Render this sentence from the article on the Chicago Infrastructure Trust into Spanish: "The savings, estimated at $20 million annually, would be used to repay private investors."

Supplied text —
----------------------------------------

Chicago Infrastructure Trust Lines Up Free Advice

CHICAGO — The newly-established Chicago Infrastructure Trust has lined up pro bono advisory help from Public Financial Management Inc. and legal assistance from Kirkland Ellis LLP as it gears up to assess its first project financing later this year.

Mayor Rahm Emanuel unveiled plans for the first-of-its-kind local government trust earlier this year to create an alternative financing vehicle to leverage private investment for special projects with defined revenue streams. The administration contends it's needed to offset dwindling state and federal funds and preserve its strained bonding capacity for more routine infrastructure work and projects.

The board's first financing, dubbed Retrofit Chicago, will seek $200 million for energy upgrades to facilities owned by the city and its sister agencies. The savings, estimated at $20 million annually, would be used to repay private investors.

Scott Wonover, deputy director for financial policy in the city's finance office, said officials were hoping to bring a tranche of initial projects before the board by the end of the year. "That's our goal," he said.

The city expects to divide the various projects into tranches with the initial ones focusing on city fleet management facilities and schools and later ones including water management facilities, additional city and school facilities, and then ones for other sister agencies, Chicago's chief financial officer Lois Scott said at the first meeting in August.

Acacia Financial Group Inc. is advising the city.

PFM's role as an advisor is temporary, said board chairman James Bell, a retired Boeing Corp. executive. After an executive director is hired the trust will reassess its advisory needs and expects to hire individual firms to provide guidance on individual project financings, he said.

----------------------------------------

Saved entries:

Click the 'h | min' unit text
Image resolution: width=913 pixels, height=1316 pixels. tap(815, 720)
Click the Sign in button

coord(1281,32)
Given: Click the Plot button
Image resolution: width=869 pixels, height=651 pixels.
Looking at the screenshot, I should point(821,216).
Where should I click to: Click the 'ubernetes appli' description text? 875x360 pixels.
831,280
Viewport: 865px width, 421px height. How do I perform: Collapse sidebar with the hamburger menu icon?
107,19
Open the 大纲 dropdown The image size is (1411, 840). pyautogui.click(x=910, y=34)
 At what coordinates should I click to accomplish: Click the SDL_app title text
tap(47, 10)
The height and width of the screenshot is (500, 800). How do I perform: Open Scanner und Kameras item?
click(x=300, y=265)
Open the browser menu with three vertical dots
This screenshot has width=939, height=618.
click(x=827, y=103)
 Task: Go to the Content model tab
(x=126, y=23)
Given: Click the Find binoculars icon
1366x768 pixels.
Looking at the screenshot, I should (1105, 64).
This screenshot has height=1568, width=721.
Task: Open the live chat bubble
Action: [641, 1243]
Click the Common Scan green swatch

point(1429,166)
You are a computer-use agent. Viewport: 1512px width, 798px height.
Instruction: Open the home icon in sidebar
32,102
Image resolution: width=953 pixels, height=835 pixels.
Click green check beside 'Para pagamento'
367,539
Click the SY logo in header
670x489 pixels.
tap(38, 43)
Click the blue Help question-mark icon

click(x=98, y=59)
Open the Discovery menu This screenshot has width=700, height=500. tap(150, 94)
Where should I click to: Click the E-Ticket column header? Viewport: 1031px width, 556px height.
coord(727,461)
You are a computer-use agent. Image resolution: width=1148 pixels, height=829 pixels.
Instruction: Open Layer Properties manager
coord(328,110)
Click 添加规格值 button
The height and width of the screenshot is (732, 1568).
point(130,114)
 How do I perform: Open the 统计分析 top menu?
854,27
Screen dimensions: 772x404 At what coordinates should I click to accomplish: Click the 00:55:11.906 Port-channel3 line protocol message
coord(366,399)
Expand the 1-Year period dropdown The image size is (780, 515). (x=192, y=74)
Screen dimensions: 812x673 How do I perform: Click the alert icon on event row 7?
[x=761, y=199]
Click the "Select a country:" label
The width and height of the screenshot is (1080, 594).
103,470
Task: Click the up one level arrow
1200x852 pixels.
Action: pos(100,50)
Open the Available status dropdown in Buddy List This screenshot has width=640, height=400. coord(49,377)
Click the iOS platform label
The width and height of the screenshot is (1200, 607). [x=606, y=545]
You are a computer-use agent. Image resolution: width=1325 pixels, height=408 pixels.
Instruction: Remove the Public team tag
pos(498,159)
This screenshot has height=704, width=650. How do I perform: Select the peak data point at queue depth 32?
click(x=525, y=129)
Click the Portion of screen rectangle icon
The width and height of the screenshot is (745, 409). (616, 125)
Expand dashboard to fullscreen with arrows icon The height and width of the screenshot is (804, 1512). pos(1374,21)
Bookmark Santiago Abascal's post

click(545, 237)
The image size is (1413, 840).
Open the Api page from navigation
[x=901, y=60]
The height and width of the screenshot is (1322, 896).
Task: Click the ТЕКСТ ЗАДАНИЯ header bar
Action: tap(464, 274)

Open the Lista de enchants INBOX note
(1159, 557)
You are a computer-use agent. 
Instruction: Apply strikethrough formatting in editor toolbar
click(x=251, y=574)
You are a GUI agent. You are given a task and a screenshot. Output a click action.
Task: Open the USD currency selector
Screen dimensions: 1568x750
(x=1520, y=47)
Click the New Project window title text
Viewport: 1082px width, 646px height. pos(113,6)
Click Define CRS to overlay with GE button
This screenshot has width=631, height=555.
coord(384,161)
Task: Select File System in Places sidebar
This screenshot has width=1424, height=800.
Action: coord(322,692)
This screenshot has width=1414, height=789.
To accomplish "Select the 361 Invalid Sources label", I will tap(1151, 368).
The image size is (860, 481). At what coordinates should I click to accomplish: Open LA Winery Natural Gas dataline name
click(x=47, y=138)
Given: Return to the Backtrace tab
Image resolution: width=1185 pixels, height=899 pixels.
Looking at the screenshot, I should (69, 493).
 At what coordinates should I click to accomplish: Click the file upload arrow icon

----------------------------------------

Solved problem —
Los ahorros, estimados en 20 millones de dólares anuales, se utilizarían para reembolsar a los inversionistas privados.